"I must have been bit by a spider when I was very young," Country Teasers vocalist Ben Wallers drones on "Spiderman in the Flesh," the opening track to the band's new album, The Empire Strikes Back (In the Red). "Because now I'm grown-up I spend five days a week going up the fucking wall." This wall makes a reprise midway through the tune, as the music ratchets up from a sleepy, two-step waltz to the fascist grandeur of Pink Floyd's The Wall, with a lyrical nod toward "In the Flesh" from that psycho–depresso–nervous breakdown rock opera: "Are there any queers in the theater tonight? Get ’em up against the wall!"
And thus, halfway through the first track, with a borrowed lyric — "jacked from the sonic matrix," as Sonic Youth would say — from a prog rock magnum opus, the Teasers arrive at the type of lowbrow social satire they've turned into high art. Well, high lowbrow art. They take a frail, empty stereotype and strap a rocket pack to its back. Of course it's not going to survive, but it's hilarious to see it zoom about the cosmos, flailing.

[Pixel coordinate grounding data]

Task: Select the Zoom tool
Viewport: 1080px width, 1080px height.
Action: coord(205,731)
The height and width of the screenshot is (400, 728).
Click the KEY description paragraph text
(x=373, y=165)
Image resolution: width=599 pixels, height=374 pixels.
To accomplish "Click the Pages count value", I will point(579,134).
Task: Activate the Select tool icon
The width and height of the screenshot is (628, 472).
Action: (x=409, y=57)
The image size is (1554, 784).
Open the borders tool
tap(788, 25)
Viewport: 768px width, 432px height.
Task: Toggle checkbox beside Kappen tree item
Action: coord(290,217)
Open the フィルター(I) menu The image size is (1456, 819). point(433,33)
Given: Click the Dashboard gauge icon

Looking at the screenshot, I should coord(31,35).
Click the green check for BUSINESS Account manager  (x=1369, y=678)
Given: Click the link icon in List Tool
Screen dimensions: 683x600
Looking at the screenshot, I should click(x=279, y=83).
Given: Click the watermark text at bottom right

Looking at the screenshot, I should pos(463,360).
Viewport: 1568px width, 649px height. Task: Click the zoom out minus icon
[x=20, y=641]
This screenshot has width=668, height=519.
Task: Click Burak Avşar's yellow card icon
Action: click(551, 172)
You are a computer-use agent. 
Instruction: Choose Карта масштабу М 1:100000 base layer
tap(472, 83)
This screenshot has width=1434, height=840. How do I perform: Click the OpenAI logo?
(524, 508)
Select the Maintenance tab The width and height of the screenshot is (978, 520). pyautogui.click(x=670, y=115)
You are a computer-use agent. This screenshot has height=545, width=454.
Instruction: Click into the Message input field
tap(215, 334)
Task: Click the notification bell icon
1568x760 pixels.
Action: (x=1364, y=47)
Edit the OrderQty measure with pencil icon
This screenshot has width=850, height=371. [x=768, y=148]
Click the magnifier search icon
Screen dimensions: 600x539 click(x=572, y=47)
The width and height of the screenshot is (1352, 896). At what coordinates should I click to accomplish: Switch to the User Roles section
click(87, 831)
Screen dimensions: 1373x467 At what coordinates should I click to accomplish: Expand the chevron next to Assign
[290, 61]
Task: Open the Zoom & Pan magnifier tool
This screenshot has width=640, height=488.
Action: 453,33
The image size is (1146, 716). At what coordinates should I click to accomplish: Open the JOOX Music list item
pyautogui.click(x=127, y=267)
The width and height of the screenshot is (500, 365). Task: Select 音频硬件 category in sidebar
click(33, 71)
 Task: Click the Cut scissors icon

> What is needed:
Continue the review of the Country Teasers album from the point where it stops.

> Written answer:
Take my personal favorite Teasers tune, "Black Change," from 1996's epic Satan Is Real Again, or Feeling Good about Bad Thoughts (Crypt). In it, the narrator undergoes a transformation akin to John Howard Griffin’s in Black Like Me, "a black change operation." The results? "My dick went long, my hair went fuzzy ... I traded in my white friends for pretty white ladies. My new black body drove them crazy." Ten years later, he's got to go back to the surgeon to have the procedure reversed: "Too much trouble, from those envious white men.... My wife won't touch me.... 'Once you go black,' she says, 'you never go back.'"
In its hyperbole, "Black Change" is the quintessential Country Teasers song. It's satire that's offensive if you do get the joke. It's up there with Jonathan Swift's essay "A Modest Proposal," which suggested that the Irish eat their children to prevent the latter "from being a burden to their parents or country." Up there with Lou Reed's "I Wanna Be Black,” a song that exposes racism, white guilt, and the white co-opting of black cultural idioms, but does so with lines like "I wanna be like Malcolm X, and cast a hex over President Kennedy's tomb. And have a big prick, too." A song that makes Politically Incorrect with Bill Maher look like the teatime for pussies that it is. Either you get the satire and are loose enough to laugh at the stereotypes that are still imbedded in our culture, or you start getting that itchy feeling up under your collar, afraid that your good liberal friends — the "clean white citizens" in "Black Change" — might hear what you're listening to, and shamefacedly pull the disc from the deck.